廃棄宝石定期便をご利用くださるお客様から、「廃棄宝石定期便で初めて宝石に触れた」とのコメントをよくいただきます。

宝石を手にするきっかけ作りに貢献できたこと、社員一同とても嬉しく感じます。

数々の美しい宝石を見ていると、それぞれ形が異なる事に気付くでしょう。

切り出した鉱物の形を整え、磨いて隠れていた美を最大限に引き出した形のことを、宝石業界では「カット」と呼びます。

様々なカッティング方法があり、どんなカットが向いているかは鉱物の種類によって、また一つ一つの石によって違います。

そんなカットの中で、今回は「ハートシェイプカット」についてお話します。

見た目に反し技術を要する

ハートシェイプカットは正式には「ハート・ブリリアントカット」といいます。

20世紀にアメリカで考案されたハートシェイプカットは、ラウンドブリリアントカットをベースにしたもので「ファンシーカット」に分類されます。

名前の通りハート型にデザインされたカットは、見た目のかわいらしさに反し、上の大きな平面(テーブル)に切り込みを入れるため、硬度の低い石では欠けやすく、高いカット技術が必要になります。
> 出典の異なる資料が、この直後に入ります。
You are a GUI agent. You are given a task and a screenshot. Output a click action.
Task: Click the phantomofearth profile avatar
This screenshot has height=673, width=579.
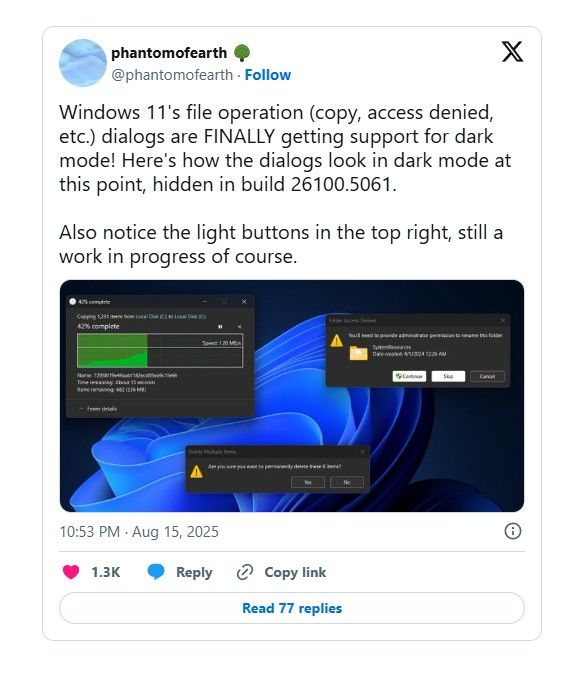click(83, 63)
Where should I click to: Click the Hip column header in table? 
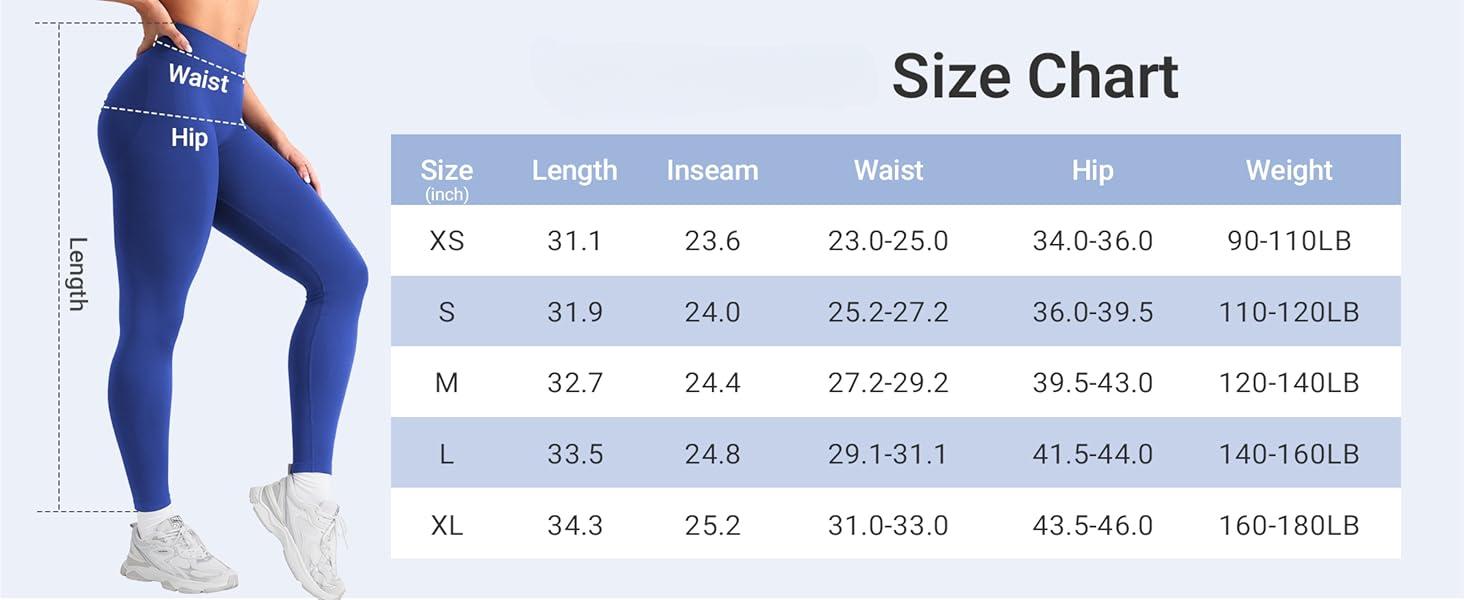(x=1092, y=171)

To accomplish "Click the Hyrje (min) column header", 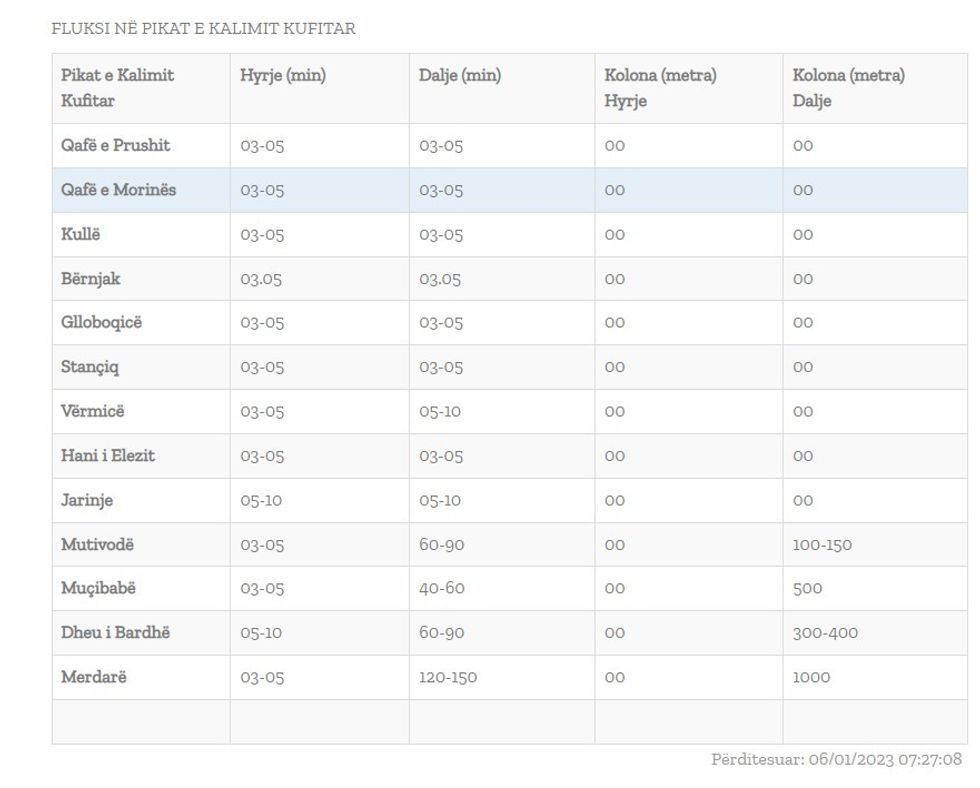I will [x=283, y=76].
更にはデザイン的に削る部分が多く出るので、原石の形も限られ、価格が上がりやすい傾向にあります。

ハートシェイプカットは愛のシンボルマークとして、ティファニーやカルティエ、ハリーウィンストンなどから婚約や結婚などのブライダルジュエリーとして採用されています。

愛の証のハートシェイプ

ハートシェイプカットを、印象的に使っている映画があります。

それは1997年の公開と同時に大ヒットとなった【タイタニック】。

実際に起こった事件を脚色した映画は、主演レオナルド・ディカプリオとケイト・ウィンスレットの人気や主題歌の大ヒットもあり、不朽の名作となっています。

この作品の中でキーアイテムとなったのが“「碧洋のハート」と呼ばれる大きなハートシェイプカットのブルーダイヤモンド。

ケイト演じるローズがこのペンダントだけを身に着けた姿を、レオナルド演じるジャックがキャンバスに描くシーンはとても印象的でした。